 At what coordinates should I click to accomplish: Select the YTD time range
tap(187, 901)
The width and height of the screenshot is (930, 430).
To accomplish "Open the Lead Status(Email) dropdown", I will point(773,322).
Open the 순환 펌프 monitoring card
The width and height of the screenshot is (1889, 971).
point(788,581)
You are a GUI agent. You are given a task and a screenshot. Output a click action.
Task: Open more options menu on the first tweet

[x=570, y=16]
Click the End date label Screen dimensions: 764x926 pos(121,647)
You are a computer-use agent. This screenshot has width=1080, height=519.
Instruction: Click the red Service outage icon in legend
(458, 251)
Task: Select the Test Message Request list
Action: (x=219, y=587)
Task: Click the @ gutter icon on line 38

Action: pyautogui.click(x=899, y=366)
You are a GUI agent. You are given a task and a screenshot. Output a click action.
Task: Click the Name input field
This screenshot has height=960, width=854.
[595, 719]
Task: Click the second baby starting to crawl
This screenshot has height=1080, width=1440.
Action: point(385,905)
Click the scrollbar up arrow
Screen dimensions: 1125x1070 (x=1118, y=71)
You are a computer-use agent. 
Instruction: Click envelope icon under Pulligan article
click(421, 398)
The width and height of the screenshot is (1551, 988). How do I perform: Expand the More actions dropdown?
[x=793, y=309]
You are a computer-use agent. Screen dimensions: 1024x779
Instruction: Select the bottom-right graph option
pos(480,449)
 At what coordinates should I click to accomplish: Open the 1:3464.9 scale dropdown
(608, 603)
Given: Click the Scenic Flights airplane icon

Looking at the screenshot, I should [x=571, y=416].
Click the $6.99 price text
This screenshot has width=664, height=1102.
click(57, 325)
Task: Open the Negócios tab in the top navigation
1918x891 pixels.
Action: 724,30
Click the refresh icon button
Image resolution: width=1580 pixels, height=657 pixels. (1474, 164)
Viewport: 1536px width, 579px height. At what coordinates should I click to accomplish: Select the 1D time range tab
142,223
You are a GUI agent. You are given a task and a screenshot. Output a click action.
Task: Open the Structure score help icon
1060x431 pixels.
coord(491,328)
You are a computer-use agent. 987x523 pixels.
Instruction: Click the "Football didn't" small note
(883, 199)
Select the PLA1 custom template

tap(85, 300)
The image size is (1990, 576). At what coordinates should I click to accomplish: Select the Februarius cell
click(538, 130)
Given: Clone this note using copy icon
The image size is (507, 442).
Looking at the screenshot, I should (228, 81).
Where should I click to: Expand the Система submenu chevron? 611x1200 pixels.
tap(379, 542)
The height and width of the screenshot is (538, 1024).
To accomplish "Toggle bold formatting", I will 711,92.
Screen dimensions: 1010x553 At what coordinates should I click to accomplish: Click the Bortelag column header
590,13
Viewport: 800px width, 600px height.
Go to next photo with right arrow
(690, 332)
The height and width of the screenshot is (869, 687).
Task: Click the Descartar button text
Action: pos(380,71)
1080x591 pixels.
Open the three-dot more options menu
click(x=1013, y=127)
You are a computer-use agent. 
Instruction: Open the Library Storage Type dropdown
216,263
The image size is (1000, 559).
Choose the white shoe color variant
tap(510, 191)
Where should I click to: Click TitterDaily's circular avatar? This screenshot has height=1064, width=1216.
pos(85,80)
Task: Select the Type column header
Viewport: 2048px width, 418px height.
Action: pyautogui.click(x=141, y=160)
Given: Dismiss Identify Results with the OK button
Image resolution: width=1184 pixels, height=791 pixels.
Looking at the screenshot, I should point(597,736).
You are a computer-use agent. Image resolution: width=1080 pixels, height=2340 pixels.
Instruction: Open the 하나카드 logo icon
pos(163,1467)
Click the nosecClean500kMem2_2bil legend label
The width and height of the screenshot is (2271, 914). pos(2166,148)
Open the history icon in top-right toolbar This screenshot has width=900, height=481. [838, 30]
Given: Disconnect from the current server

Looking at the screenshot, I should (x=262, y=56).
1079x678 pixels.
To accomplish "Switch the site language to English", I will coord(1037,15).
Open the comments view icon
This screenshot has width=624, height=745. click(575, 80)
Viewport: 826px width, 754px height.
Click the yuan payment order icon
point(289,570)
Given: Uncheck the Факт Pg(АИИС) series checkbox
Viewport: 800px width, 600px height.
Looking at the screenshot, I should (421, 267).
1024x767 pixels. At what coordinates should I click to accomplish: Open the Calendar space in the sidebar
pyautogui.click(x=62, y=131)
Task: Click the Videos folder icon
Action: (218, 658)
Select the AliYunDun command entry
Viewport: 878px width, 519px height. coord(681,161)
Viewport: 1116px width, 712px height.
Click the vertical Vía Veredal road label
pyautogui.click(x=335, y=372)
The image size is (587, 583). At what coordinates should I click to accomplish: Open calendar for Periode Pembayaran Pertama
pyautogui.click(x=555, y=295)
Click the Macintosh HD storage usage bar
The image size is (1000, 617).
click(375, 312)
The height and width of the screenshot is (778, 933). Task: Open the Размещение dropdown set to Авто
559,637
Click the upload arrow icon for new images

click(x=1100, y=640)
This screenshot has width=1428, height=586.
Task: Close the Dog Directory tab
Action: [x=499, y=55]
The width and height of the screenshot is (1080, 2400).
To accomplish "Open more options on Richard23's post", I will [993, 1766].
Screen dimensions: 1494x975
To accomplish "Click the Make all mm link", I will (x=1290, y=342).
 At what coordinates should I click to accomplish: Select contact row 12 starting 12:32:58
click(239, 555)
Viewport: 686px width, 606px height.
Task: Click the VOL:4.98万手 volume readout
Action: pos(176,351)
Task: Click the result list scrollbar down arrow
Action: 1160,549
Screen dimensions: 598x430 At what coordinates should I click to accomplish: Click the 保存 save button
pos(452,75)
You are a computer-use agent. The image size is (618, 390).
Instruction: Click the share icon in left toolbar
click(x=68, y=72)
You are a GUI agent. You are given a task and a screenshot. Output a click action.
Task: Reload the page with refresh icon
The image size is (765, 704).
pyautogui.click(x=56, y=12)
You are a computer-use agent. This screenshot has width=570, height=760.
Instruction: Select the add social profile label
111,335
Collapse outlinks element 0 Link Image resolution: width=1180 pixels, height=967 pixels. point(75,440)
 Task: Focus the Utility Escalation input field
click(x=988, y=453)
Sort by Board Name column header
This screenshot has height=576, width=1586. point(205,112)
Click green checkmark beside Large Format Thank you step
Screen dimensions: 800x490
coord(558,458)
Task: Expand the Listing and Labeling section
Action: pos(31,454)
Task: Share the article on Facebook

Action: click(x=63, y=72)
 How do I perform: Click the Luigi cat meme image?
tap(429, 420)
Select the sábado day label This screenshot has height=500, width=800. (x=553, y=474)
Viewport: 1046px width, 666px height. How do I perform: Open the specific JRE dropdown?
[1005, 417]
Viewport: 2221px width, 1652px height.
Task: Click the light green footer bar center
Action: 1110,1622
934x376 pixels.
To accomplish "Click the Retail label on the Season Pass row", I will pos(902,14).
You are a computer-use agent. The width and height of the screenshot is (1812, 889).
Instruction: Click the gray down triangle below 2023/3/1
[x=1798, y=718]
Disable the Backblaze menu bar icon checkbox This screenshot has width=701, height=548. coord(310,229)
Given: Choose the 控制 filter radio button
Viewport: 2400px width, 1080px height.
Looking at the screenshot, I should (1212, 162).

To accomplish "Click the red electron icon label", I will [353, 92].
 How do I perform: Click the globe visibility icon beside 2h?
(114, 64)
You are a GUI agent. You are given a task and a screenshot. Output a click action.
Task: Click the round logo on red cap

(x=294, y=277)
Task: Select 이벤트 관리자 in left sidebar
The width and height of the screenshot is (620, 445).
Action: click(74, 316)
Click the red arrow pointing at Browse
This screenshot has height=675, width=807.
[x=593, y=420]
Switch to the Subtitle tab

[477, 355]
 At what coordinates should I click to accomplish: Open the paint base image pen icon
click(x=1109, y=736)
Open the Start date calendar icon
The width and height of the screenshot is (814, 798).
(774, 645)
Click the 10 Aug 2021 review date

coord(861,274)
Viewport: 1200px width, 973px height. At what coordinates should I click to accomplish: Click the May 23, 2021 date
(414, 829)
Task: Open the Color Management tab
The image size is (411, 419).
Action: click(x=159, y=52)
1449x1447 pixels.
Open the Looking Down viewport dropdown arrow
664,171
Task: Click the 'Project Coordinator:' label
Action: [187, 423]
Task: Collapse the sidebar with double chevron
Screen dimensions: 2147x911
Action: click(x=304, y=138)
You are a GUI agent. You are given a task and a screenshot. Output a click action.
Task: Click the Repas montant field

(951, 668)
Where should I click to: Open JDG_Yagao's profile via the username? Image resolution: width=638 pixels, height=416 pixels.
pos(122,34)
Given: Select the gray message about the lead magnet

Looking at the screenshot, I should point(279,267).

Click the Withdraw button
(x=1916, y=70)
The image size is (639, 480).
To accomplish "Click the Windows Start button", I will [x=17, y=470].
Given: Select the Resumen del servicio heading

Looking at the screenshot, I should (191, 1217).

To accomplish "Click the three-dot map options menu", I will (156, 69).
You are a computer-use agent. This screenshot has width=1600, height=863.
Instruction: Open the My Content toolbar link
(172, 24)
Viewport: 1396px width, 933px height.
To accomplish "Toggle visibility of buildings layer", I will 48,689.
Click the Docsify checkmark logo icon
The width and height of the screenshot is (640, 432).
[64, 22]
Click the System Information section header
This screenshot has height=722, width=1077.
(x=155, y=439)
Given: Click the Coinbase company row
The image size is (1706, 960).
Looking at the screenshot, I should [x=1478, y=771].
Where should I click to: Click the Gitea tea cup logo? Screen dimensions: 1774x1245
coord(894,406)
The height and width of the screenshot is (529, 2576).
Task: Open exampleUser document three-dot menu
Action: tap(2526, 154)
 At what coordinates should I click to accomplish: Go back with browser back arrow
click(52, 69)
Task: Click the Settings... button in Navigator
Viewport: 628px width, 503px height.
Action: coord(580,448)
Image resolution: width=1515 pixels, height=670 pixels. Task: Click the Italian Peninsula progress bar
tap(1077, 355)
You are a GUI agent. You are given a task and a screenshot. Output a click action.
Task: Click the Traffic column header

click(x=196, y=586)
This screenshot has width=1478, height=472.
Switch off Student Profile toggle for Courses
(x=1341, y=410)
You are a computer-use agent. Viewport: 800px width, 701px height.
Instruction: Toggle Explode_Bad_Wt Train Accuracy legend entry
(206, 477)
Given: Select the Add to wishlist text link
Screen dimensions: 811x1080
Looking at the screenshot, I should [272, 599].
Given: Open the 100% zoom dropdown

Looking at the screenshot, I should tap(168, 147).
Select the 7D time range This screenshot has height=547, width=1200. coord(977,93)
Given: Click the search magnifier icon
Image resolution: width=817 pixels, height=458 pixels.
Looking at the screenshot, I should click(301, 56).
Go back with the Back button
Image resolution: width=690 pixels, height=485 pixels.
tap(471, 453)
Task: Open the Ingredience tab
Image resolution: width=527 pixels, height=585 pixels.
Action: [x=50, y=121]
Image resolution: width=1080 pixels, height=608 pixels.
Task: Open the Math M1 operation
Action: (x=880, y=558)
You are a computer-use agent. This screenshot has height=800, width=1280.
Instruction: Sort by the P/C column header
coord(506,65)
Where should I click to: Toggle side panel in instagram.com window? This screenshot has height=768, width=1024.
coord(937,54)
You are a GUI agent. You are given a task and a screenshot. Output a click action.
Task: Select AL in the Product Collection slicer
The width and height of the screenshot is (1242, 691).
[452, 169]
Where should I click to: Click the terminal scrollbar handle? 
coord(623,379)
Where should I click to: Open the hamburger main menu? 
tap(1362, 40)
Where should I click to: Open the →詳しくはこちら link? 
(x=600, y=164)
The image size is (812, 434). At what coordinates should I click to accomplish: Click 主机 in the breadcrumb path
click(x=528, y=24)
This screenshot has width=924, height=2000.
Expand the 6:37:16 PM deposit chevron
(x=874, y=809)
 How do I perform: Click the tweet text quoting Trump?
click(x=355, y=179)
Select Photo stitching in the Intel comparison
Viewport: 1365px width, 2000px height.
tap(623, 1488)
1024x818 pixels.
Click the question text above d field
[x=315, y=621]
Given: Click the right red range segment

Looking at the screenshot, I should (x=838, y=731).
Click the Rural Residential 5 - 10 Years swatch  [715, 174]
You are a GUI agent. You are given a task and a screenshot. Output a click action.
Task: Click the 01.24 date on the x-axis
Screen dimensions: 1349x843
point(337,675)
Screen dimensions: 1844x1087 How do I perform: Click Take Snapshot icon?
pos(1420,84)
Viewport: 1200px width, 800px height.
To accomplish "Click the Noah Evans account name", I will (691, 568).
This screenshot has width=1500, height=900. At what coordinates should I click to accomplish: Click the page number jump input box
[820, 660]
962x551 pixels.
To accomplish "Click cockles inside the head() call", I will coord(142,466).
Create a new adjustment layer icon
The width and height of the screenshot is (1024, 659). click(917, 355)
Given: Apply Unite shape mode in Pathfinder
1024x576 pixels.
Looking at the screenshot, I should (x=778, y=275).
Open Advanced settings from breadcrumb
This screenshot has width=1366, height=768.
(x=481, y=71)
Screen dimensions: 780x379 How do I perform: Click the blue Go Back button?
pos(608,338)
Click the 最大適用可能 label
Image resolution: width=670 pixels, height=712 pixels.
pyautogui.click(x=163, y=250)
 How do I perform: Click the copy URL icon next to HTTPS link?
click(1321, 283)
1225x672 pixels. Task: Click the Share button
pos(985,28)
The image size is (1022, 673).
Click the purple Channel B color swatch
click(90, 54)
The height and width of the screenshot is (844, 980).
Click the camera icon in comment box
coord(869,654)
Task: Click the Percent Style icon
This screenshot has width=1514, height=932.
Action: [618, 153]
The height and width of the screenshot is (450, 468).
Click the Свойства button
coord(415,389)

________

### [Activity]
Of the entries above, transcribe exactly those lines that fall between the line containing "Task: Open more" and the line containing "has width=1080, height=519.", together with those two lines.

### [Solved exercise]
Task: Open more options menu on the first tweet

[x=570, y=16]
Click the End date label Screen dimensions: 764x926 pos(121,647)
You are a computer-use agent. This screenshot has width=1080, height=519.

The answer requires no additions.